SECTION 5.05 BONDS AND DEBENTURES. Every bond and debenture issued by
the corporation shall be evidenced by an appropriate instrument which shall be
signed by the president or a vice president and by the secretary and sealed with
the seal of the corporation. The seal may be a facsimile, engraved or printed.
Where such bond or debenture is authenticated with the manual signature of an
authorized officer of the corporation or other trustee designated by the
indenture of trust or other agreement under which such security is issued, the
signature of any of the corporation's officers named thereon may be a facsimile.
In case any officer who signed, or whose facsimile signature has been used on
any such bond or debenture, shall cease to be an officer of the corporation for
any reason before the same has been delivered by the corporation, such bond or
debenture may nevertheless be adopted by the corporation and issued and
delivered as though the person who signed it or whose facsimile signature has
been used thereon had not ceased to be such officer.

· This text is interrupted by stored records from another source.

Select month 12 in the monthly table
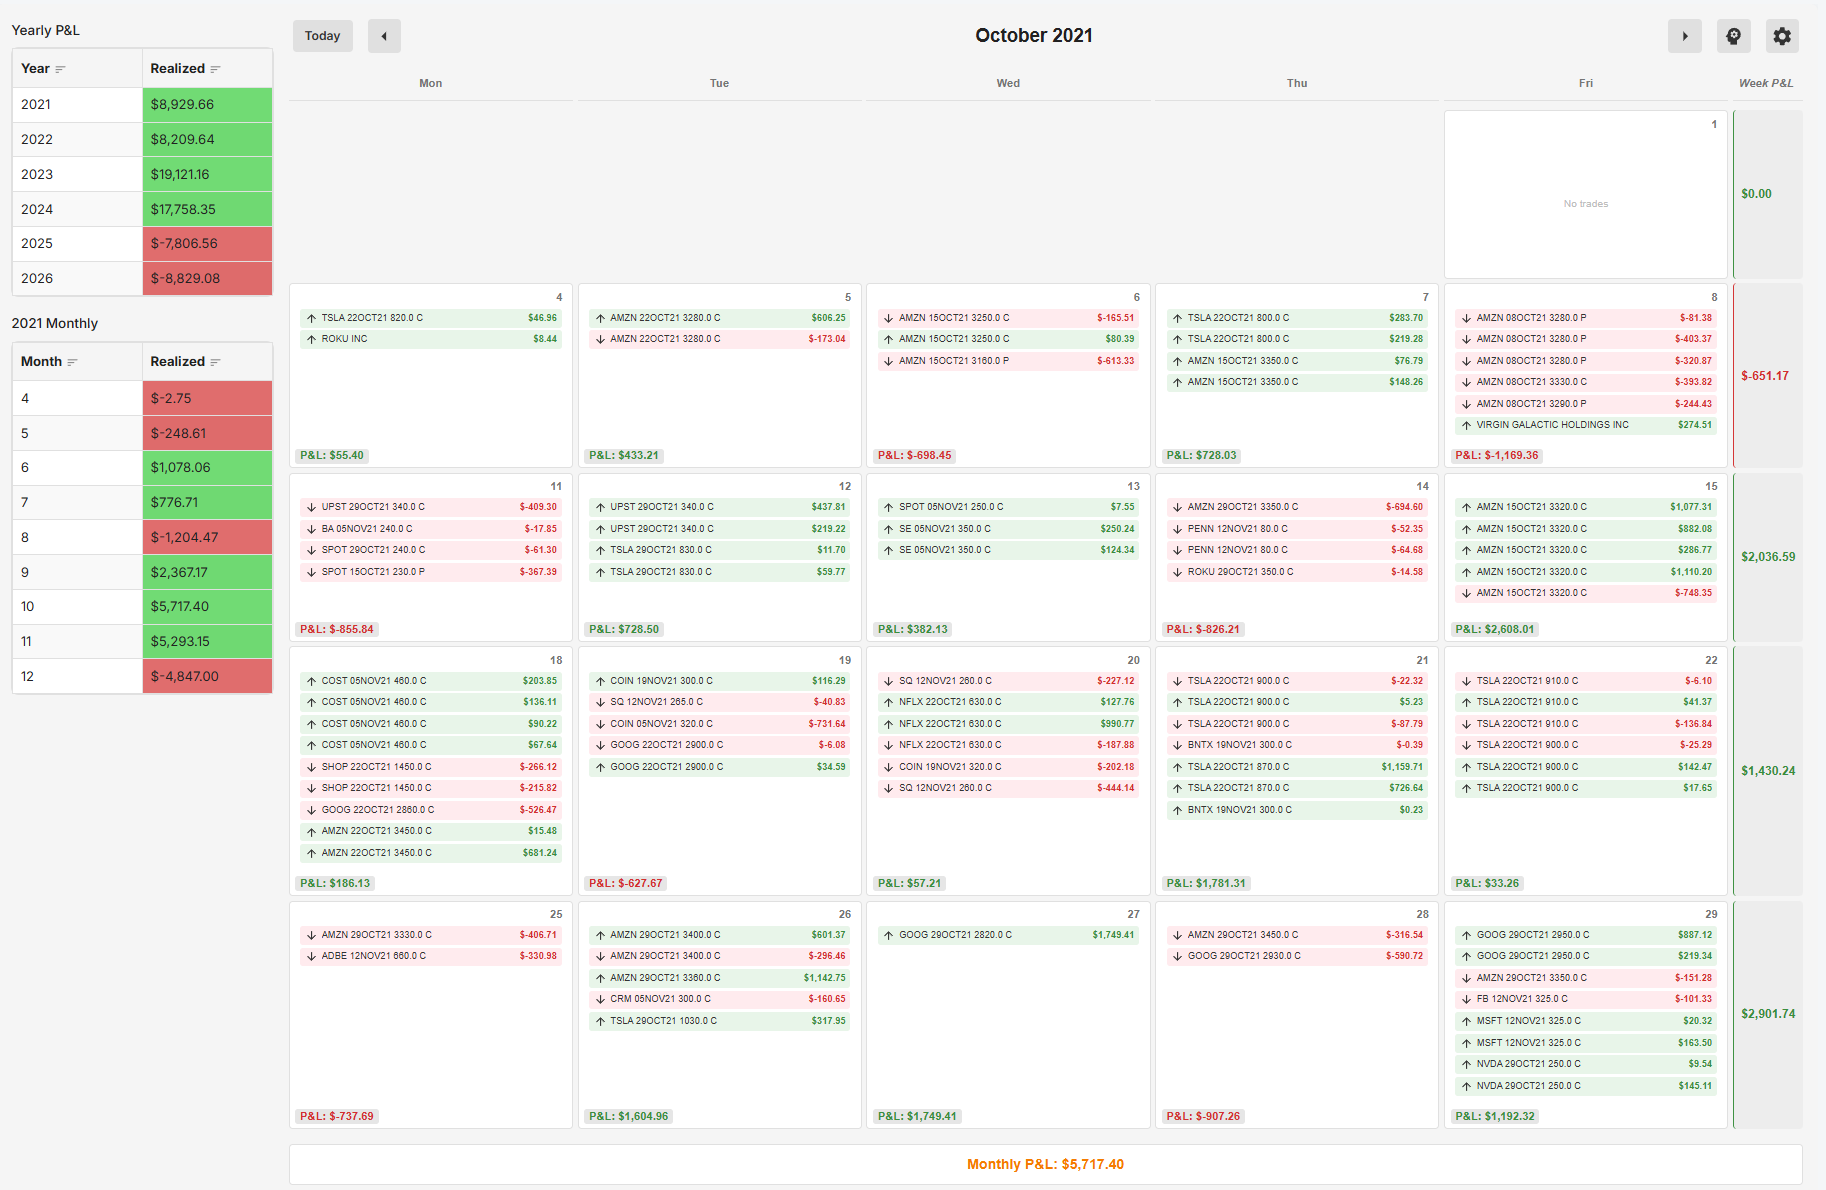 pos(28,676)
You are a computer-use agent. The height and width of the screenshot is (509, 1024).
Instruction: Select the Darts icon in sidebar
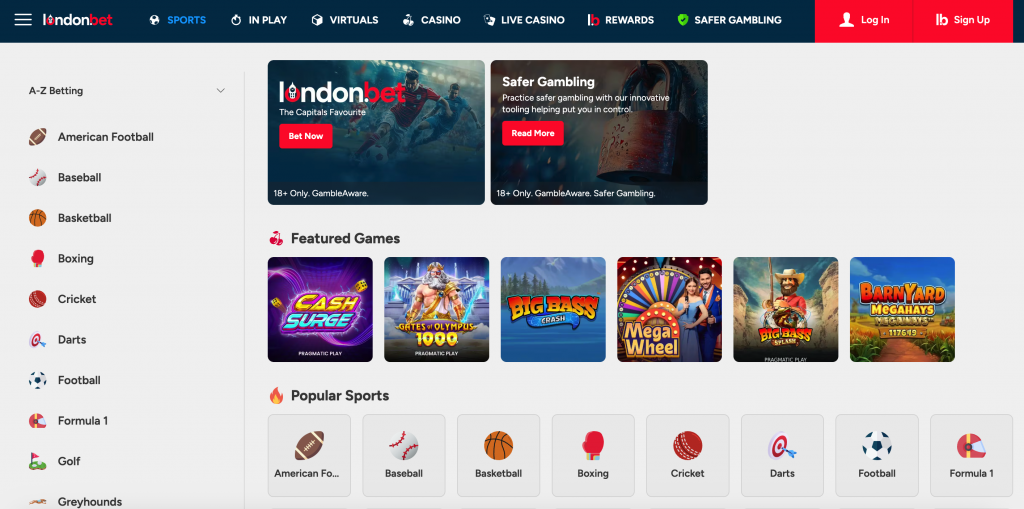click(38, 339)
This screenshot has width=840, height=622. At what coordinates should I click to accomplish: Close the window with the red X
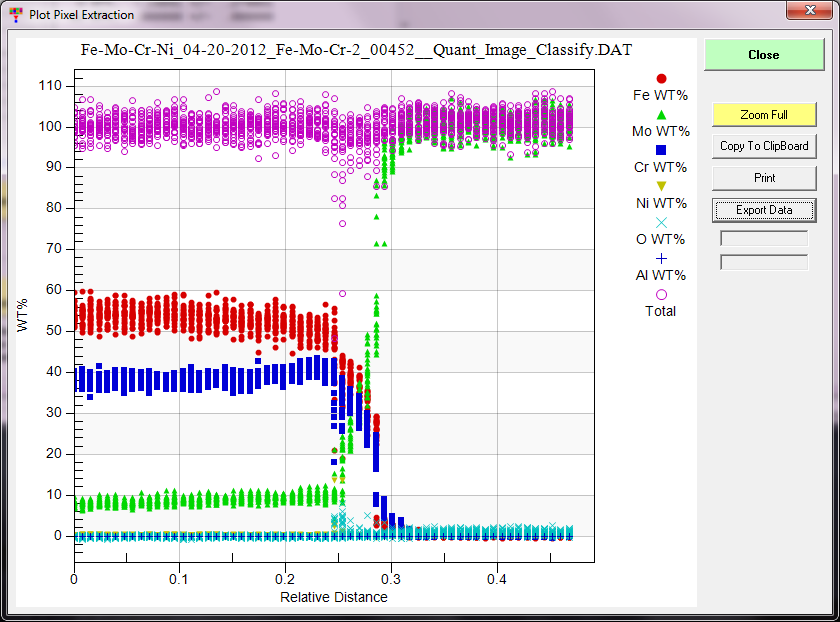point(807,11)
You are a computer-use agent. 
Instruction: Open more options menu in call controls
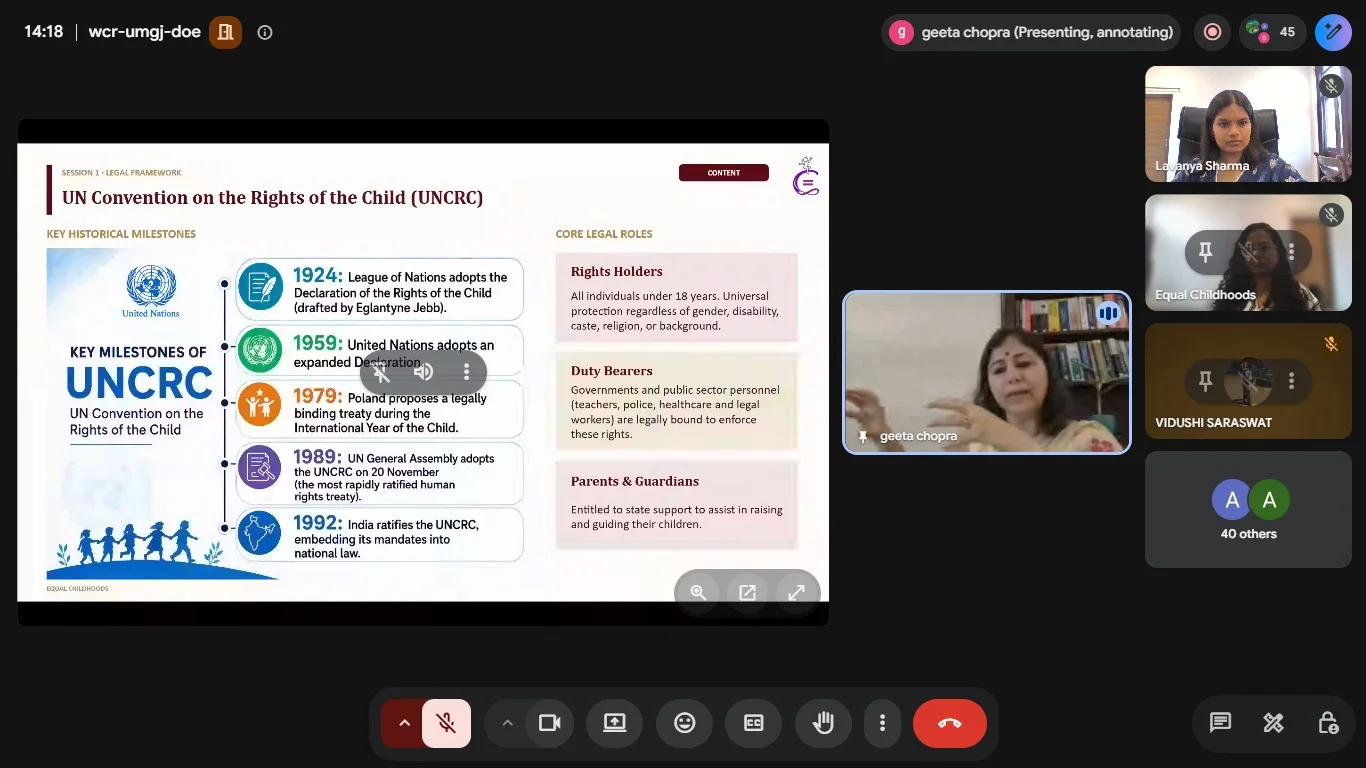882,723

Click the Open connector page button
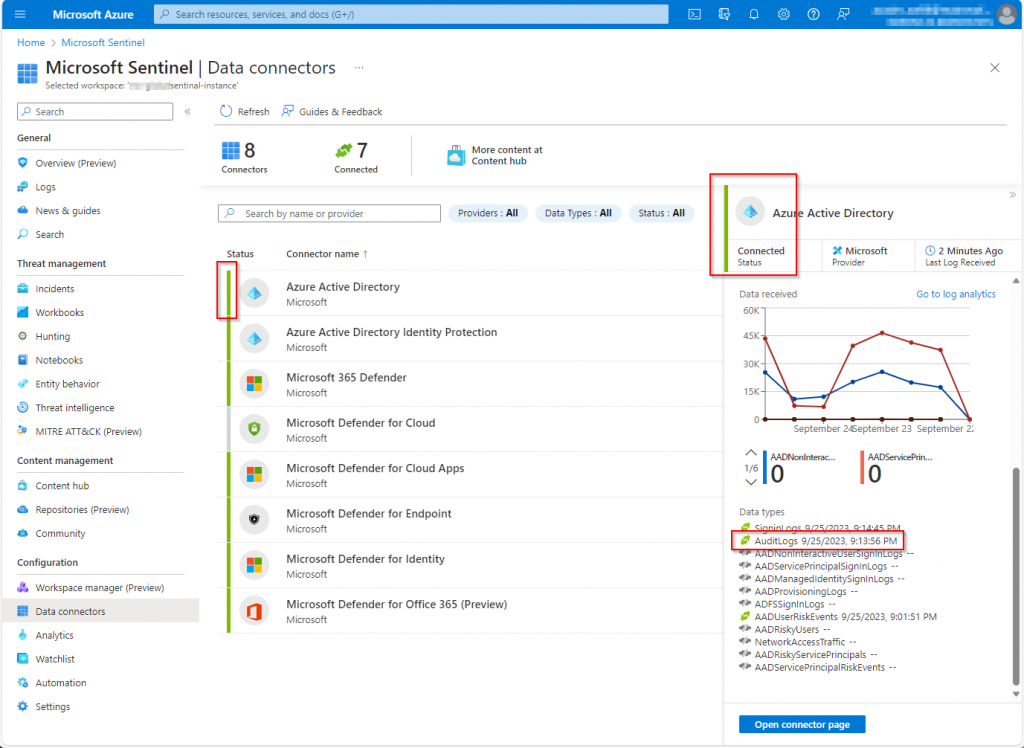(801, 724)
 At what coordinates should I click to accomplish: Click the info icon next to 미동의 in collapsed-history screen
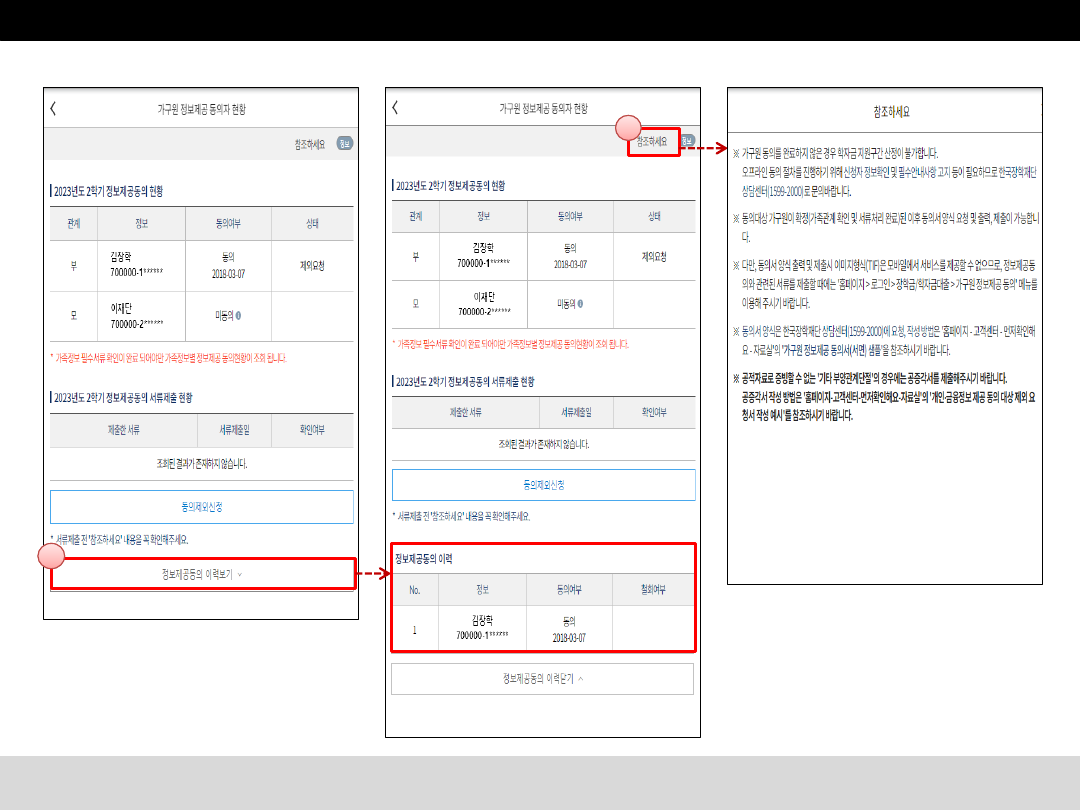point(238,315)
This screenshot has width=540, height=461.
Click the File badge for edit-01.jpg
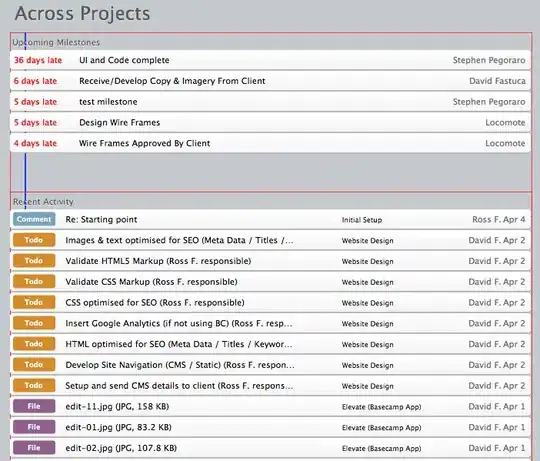(34, 427)
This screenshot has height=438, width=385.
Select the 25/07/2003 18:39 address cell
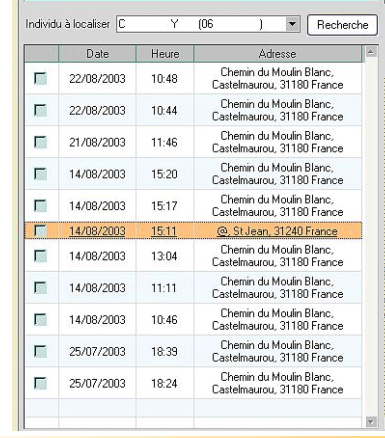[x=278, y=351]
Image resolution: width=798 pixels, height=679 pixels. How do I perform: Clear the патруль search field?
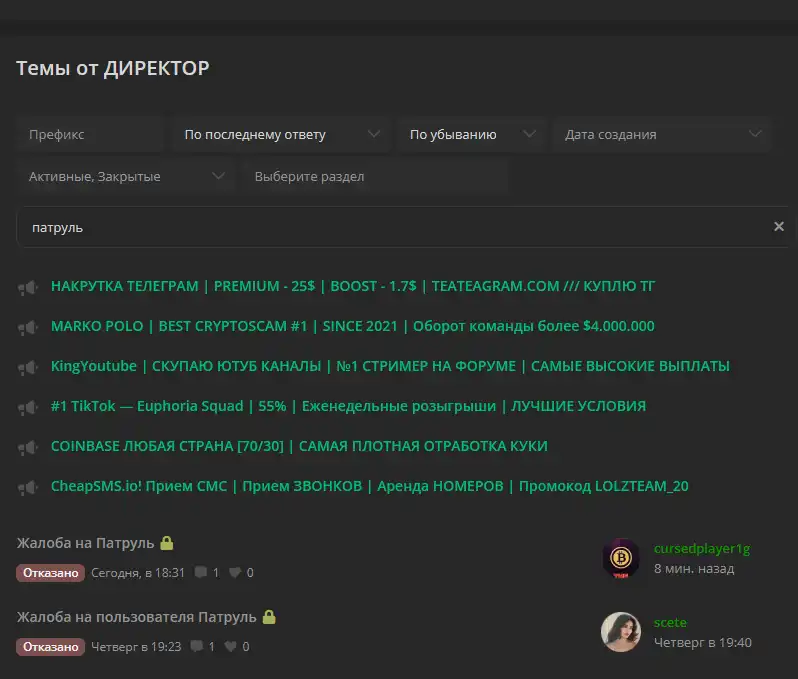[778, 227]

SECTION 5.06 SALE, TRANSFER, ETC. OF SECURITIES. Sales, transfers,
endorsements and assignments of stocks, bonds and other securities owned by or
standing in the name of the corporation, and the execution and delivery on
behalf of the corporation of any and all instruments in writing incident to any
such sale, transfer, endorsement or assignment, shall be effected by the
president, or by any vice president, together with the secretary, or by any
officer or agent thereunto authorized by the board of directors.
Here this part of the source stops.